The reduction in length will be achieved by awarding Oscars in certain categories live during commercials and showing the edited version of the winning moments later in the telecast.

Details of the new “popular film” category will come later.

Whatever the outcome of these changes, the Academy is making an effort to improve the telecast. It did not create the intractable problems the Oscars show and the movie business now confront.

The telecast has come on hard times. From the 2017 show to the 2018 show, the audience shrunk 20 percent, continuing a multi-year decline. ABC charged $2.8 million per thirty second ad, a number that can be expected to decline. And 80% of the Academy’s budget comes from its fee for the telecast.
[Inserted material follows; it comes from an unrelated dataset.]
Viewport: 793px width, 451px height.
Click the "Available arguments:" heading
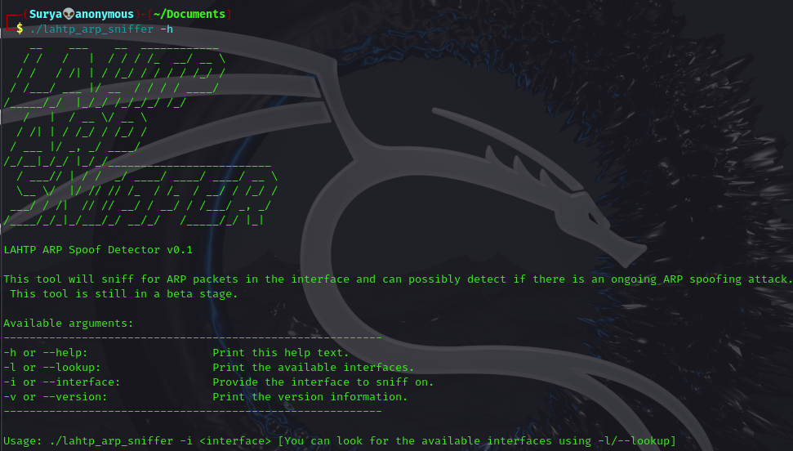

The Oscars’ hard times and the proposed “solution” ought to be a course at Harvard Business School.  In short, the announced plan will be an unsuccessful correction made by two sinking businesses: feature films first shown in theaters and appointment television. The Academy champions the former ( individual nominees and  their pictures must have been seen in theaters in Los Angeles and New York to be considered)  and lives off the latter.

With the explosive growth of Netflix, Amazon, Hulu, and others, their budgets for films exceed those of all the studios combined by billions largely because they are preferred by young people, the most significant part of the entertainment audience. Most of that entertainment audience is resisting network television,  prefers  digital offerings, and is exiting cable in droves to leave network television’s distribution highway.

Thus, getting more juice out of the orange by an arrangement between appointment television and the feature film business, i.e., the Academy, is rearranging the deckchairs on “The Good Ship Lollipop.”

ABC has rights to the Oscars telecast through 2028 and presumably wants to keep them. Otherwise, Netflix and its ilk could easily match or exceed the amount the Academy gets out of the show. That would make the show (including the parts omitted from the telecast) available to consumers for a year and without commercials.

Since a migration to Netflix is not going to happen, the question is how should the telecast be written, produced and directed in 2019? Just as the study of medicine begins with the study of pathology, so too should the Academy examine the failings of past shows to create a vibrant, different and entertaining telecast.

No more carting of tourist bus patrons or film goers next door into the telecast venue in a grandiose display of  superiority and of casting pearls before swine.

No more insider “jokes” about film stardom.

No more exclusion of material directed at audience members who have no plans to enter a movie theater.

But most important of all is the manner the Academy deals with the new category, “best achievement in popular film.” Is there to be a distinction between the winner in this new category and the best picture winner with the popular winner being a “good” picture that made money and the best picture being a “really good” picture? Isn’t that just another version of the tacky visits by filmgoers next door or tour bus patrons?

And how is the popular winner to be selected? (Hint: voting by viewers during the show as in American Idol.)

The producer of the 2019 show should not be an Academy insider.  It should in fact be an outsider, probably a Netflix creative executive, or a similar person from one of its competitors, someone who knows the audience studio pictures need but cannot get. That would signal real change.